Your instructions: Please print the passage on phylogenetic trees of gene sequences word for word, between "Phylogenetic tree of partial caM" and "highlighted in color.", inclusive.
(Exercise passage Opens)
Phylogenetic tree of partial benA gene sequences by maximum likelihood. Note: Sequences from this study are highlighted with a red diamond shape. Hamigera avellanea was used as an outgroup.
The phylogenetic tree based on the CaM gene had an alignment matrix that also included 70 sequences (28 isolates from this study and 42 reference sequences from GenBank). The partial deletion option was applied to eliminate positions with less than 95% site coverage, resulting in a final alignment of 366 positions. All isolates, except for A. petersonii, showed over 80% cluster similarities with representative sequences from GenBank (Fig. 4). Different but closely related species like A. flocculosus/A. ochraceopetaliformis (series Steynorium) and A. flavus/A. oryzae (series Flavi) were still clustered together in their respective clades.
Phylogenetic tree of partial caM gene sequences by maximum likelihood. Sequences from this study are highlighted with a red diamond shape. Hamigera avellanea was used as an outgroup. The isolate Section classification is highlighted in color.
(Exercise passage Closes)
(Excerpted data Opens)
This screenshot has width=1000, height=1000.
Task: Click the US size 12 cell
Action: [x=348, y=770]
(Excerpted data Closes)
(Excerpted data Opens)
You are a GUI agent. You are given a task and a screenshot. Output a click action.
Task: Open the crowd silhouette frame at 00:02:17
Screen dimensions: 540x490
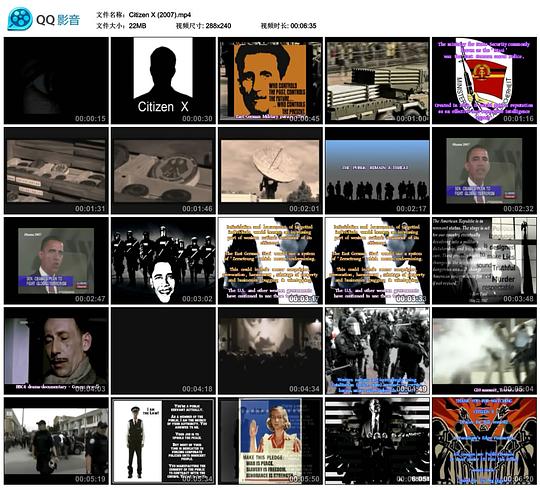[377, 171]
(Excerpted data Closes)
(Excerpted data Opens)
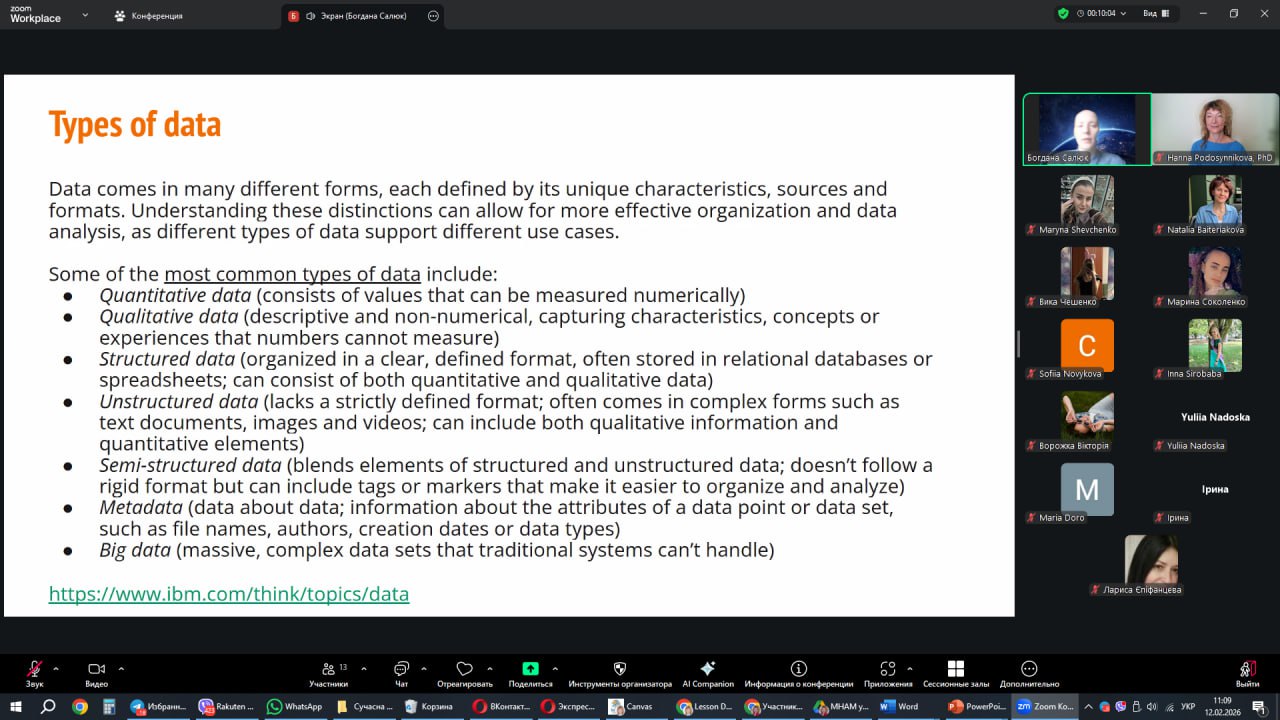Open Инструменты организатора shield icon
(Excerpted data Closes)
Result:
Phylogenetic tree of partial caM gene sequences by maximum likelihood. Sequences from this study are highlighted with a red diamond shape. Hamigera avellanea was used as an outgroup. The isolate Section classification is highlighted in color.